An implementation MUST NOT claim support for a recipient type unless it passes that recipient type's required test vectors.

A conforming FerroCrypt v1 release MUST ship committed test vectors and publish frozen wire vectors at a stable HTTPS URL. Vectors MUST cover valid and invalid .fcr, public.key, private.key, payload-stream, recipient, TLV, KDF, prefix, and archive cases, including FCA archive-level and per-entry extension regions. Armor vectors are required only for releases that ship the optional armor transport (deferred in v1.0; see §10).

Each recipient type specification MUST publish positive, wrong-key, malformed, and tamper vectors, including unknown-non-critical, illegal-mixing, and header-MAC-failure cases where applicable.
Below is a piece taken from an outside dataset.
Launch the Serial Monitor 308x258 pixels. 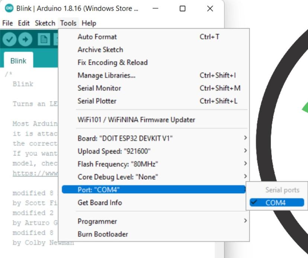pos(99,88)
Recipient vectors SHOULD be reusable by independent implementations without requiring access to implementation- specific code.
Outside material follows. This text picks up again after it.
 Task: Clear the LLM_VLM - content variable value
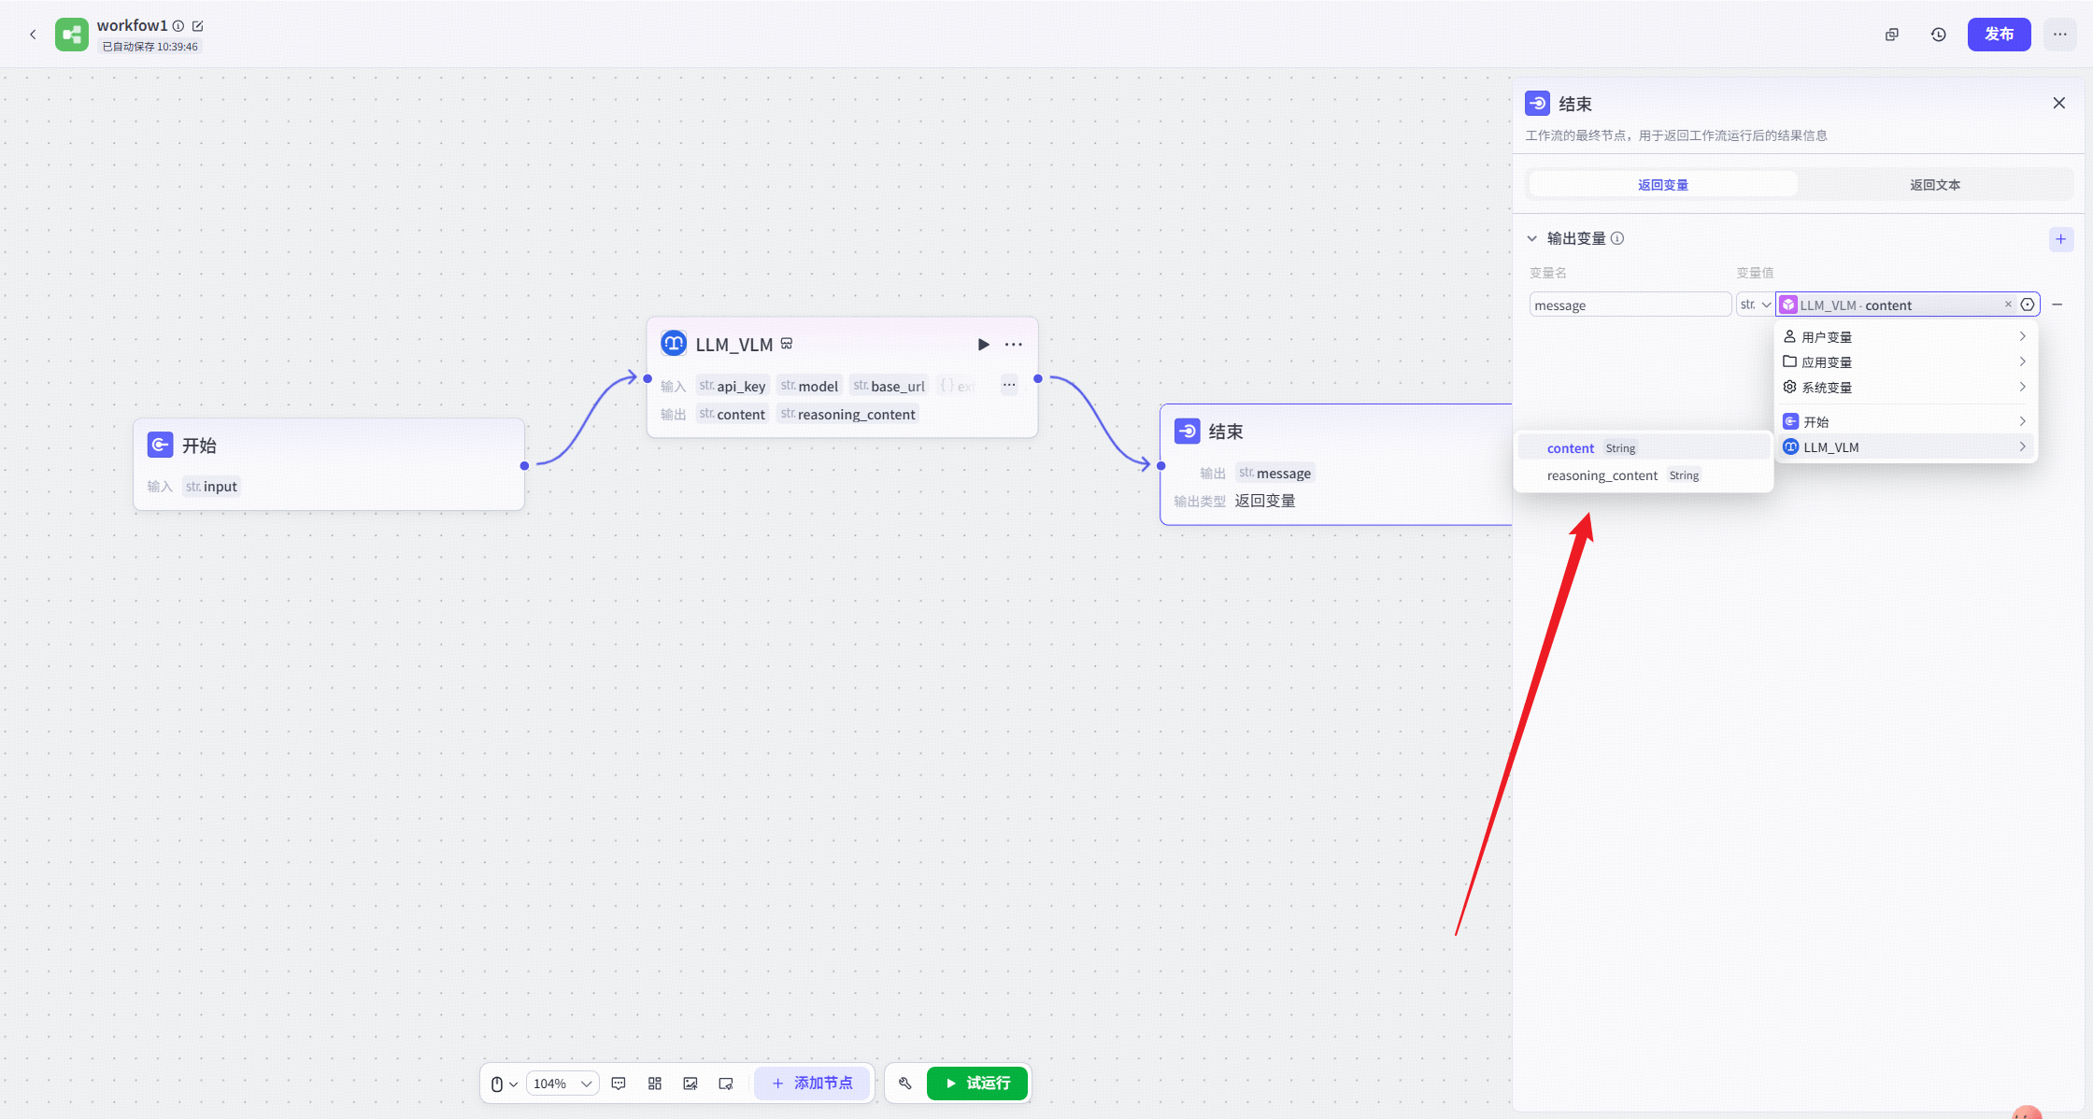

Frozen vectors MUST NOT be regenerated in a patch or minor release. If a change breaks a frozen v1.x fixture, that change is breaking and requires a new format version.


13. Quick reference

.fcr = prefix(12) || header(header_len) || header_mac(32) || payload

13.1 Encrypted-file prefix

Field Size Value
magic 4 FCR\0
version 1 0x01
kind 1 0x45 (E)
prefix_flags 2 zero
header_len 4 <= 16,777,216

13.2 Header fixed section

Field Size
header_flags 2
recipient_count 2
recipient_entries_len 4
ext_len 4
stream_nonce 19

13.3 Recipient entry

Field Size
type_name_len 2
recipient_flags 2
body_len 4
type_name type_name_len
body body_len

13.4 Recipient namespace summary

Name form Meaning
no / FerroCrypt native recipient name
contains / plugin/external recipient name

13.5 Native recipient types

Type Body length Mixing policy Meaning
argon2id 116 Exclusive passphrase recipient
x25519 104 Public-key-mixable X25519 public-key recipient

HKDF info strings:

ferrocrypt/v1/recipient/argon2id/wrap
ferrocrypt/v1/recipient/x25519/wrap
ferrocrypt/v1/private-key/wrap
ferrocrypt/v1/payload
ferrocrypt/v1/header

Core v1 recipient design rule:

Keep the .fcr container stable and simple.
Put recipient-specific cryptography in independently specified recipient types.
Require every recipient type to be namespaced, validated, documented, and tested.

13.6 FCA v1 payload

fca_payload = fca_header(27) || archive_ext || manifest || file_contents

FCA fixed header:

Field Size Value / meaning
magic 4 FCA\0
version 1 0x01
flags 2 zero
entry_count 4 manifest entry count
archive_ext_len 4 archive-level TLV bytes
manifest_len 4 manifest bytes
total_file_bytes 8 logical regular-file bytes

FCA manifest entry fixed prefix:

Field Size
kind 1
entry_flags 1
mode 2
path_len 2
entry_ext_len 4
size 8
path path_len
entry_ext entry_ext_len

FCA v1 object kinds:

Kind Meaning
0x01 regular file
0x02 directory

FCA v1 extension rule:

Use shared TLV grammar.
Unknown ignorable tags are skipped.
Unknown critical tags reject before filesystem output.
Unknown object kinds reject.
Validate the complete manifest and every TLV before extraction.